Renew your Mortgage with Ottawa Mortgage Broker: Capital Mortgages

Home Closing Costs

In the process of buying a house, it is important that a homeowner sets aside money for closing costs. Usually, these costs amount to about three percent of the total cost of the house. A home buyer should ask a mortgage broker to explain the closing costs likely to be encountered. Usually, the seller will provide information regarding these costs during the initial process of buying the house. However, the buyer should not hesitate to ask for clarification where he or she does not fully understand. The goal is to get a clear understanding of how the closing costs will affect the buyer’s budget so as to make necessary adjustments and avoid last minute inconveniences. Some of the closing costs that you can expect as a homebuyer include:

Legal fees

Legal fees will vary depending on various factors, but on average, they will cost about $700 to $1200. You should set apart about $200 to $400 for such disbursements as mortgage registration, the completion of a tax certificate, and the title search of the property you intend to acquire. The charges may also include postage, faxing and photocopying fees.

Property tax adjustment

Part of the process of closing will usually involve reimbursing previous owners for prepaid taxes, as they will have been paying property taxes to the city. Set aside some money to cover these costs.

Interest adjustment date

Your lender will set an interest adjustment date and probably require you to pay interest pending the arrival of the date. Set apart some money to settle these costs. Usually, the interest is a month’s interest at the rate of your mortgage.

To minimize the amount spent on closing costs, it is advisable to seek advice on rates in the market. Your bank or mortgage broker are two sources who can assist you with this. Seeking this information is beneficial as it could end up saving you a lot of money.
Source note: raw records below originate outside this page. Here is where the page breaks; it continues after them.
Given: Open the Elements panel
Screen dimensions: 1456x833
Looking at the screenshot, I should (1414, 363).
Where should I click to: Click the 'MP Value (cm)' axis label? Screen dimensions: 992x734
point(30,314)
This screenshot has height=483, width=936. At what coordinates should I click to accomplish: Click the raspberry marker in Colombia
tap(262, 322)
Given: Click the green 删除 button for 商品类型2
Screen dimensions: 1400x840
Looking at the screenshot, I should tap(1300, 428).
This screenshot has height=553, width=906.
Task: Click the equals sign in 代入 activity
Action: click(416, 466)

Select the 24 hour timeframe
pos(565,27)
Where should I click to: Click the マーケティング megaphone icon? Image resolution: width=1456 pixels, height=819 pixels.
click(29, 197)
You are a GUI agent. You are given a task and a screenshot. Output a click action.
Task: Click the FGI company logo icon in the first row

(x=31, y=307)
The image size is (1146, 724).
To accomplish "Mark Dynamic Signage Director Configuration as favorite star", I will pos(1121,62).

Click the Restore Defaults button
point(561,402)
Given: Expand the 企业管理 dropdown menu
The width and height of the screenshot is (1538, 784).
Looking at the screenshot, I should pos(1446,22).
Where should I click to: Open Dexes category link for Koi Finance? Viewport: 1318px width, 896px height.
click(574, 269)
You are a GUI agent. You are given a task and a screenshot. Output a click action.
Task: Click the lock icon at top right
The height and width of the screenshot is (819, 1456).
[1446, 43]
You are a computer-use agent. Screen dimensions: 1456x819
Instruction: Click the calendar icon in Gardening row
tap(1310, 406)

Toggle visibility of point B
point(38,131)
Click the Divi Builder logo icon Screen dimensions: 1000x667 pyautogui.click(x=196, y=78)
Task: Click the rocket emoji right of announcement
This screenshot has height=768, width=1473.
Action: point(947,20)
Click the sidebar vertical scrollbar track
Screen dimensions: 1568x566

Renew your Mortgage with Ottawa Mortgage Broker: Capital Mortgages

Debt In the Event of Death

Once death strikes you, you will have no other option other than to leave behind your family, incurred debts and your legacy to the bereaved. Whatever happens to the debts once you’re no longer remains a question in the minds of many. In general, all your acquired assets and debts will be part of the estate whereby now the estate will take responsibility of paying them. The money that remains is channeled to your heirs. In the case there is not sufficient money to repay back debts, they will remain unpaid.

It tends to be somehow technical, but with some fix, the family members will be able to maneuver on such technicalities. Here are a few things that you need to have at the back of your mind:


A will draft by the deceased typically mentions an executor, who will stand responsible for the settlement of his related financial affairs. In case there is no written will, then someone will need to apply to the relevant court to be appointed the Estate Trustee. There is a pecking order that should be paid first. It is stated that secured debts like auto loans or mortgage ought to be considered first, and thereafter to be followed by unsecured debts, such as credit medical bills and credit card.


Banks expect payments for a mortgage because they will take action by giving penalties. There is assured protections to family members or other individuals living within the home. Financial institutions are prohibited from automatically foreclosing whenever a home owner meet his/her untimely death.


Similar protection is assured to automobiles that go unpaid in full amount. However, lenders are not allowed to take back a car as long as it is being paid for. Rules differ from one area to another in the way in which assets are protected and which are not. So it will be wise enough to consult a lawyer.


If you claim the credit card alone, then you should also be ready to claim the debt even in death. In that case, therefore, the estate will take care of it. If it is a joint account or there is a co-signer, there is the likelihood of the other party being held responsible for the balance as well. But if you’re just an authorized user, you’re likely not to pay.